10.03.2008 | Frauentag

Der Anspruch an Demokratie ist es, dass Frauen und Männer tatsächlich gleiche Chancen in allen Lebensbereichen haben und ihr Leben entsprechend gestalten können. Leider haben wir hier noch ganz erheblichen Handlungsbedarf. Darauf hat der Weltfrauentag in beeindruckender Weise aufmerksam gemacht. Im Mittelpunkt der vielfältigen und gut besuchten Veranstaltungen stand das Thema Arbeit und die eigenständige Existenzsicherung.

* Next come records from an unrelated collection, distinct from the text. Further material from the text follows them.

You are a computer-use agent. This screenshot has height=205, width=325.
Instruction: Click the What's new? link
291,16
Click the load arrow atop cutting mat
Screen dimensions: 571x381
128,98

Der Lohnabstand zwischen Frauen und Männern ist im Saarland noch höher als im Bundesdurchschnitt. Mehr als zwei Drittel der Beschäftigten im Niedriglohnbereich im Saarland sind Frauen. Führungspositionen in der Wirtschaft nehmen im Saarland hingegen zum allergrößten Teil Männer für sich in Anspruch. Wir brauchen daher dringend verbindliche Regelungen zur Umsetzung von Geschlechtergerechtigkeit auch in der Privatwirtschaft. Beim Vergaberecht müsste Gleichberechtigung auf jeden Fall ein Zuschlagskriterium werden. Jeder sechste Euro wird durch öffentliche Aufträge ausgegeben. Wir wollen, dass Unternehmen, die einen öffentlichen Auftrag von der Stadt oder vom Land bekommen wollen, Gleichstellungsmaßnahmen in ihrem Unternehmen belegen müssen, z.B. durch ein Zertifikat, mit dem sie Maßnahmen zur Angleichung der Löhne, zur Führungskräfteförderung und zur Vereinbarkeit von Familie und Beruf nachweisen. Durch konsequentes Gender Mainstreaming müssen in allen Politikbereichen die Entscheidungen staatlichen Handelns daran gemessen werden, ob sie zu mehr Geschlechtergerechtigkeit führen. Ebenso ist bei allen Maßnahmen und beim Ausgeben öffentlicher Gelder zu überprüfen, ob Männer und Frauen hiervon unterschiedlich profitieren. Dieses Ziel kann durch Gender Budgeting erreicht werden. Auf unserem Parteitag haben wir diese Forderungen in einer Resolution entsprechend bekräftigt. Geschlechtergerechtigkeit ist eine sehr schwierige Aufgabe: obwohl sie seit Anbeginn im Grundgesetz verankert ist, gibt es noch viel zu tun.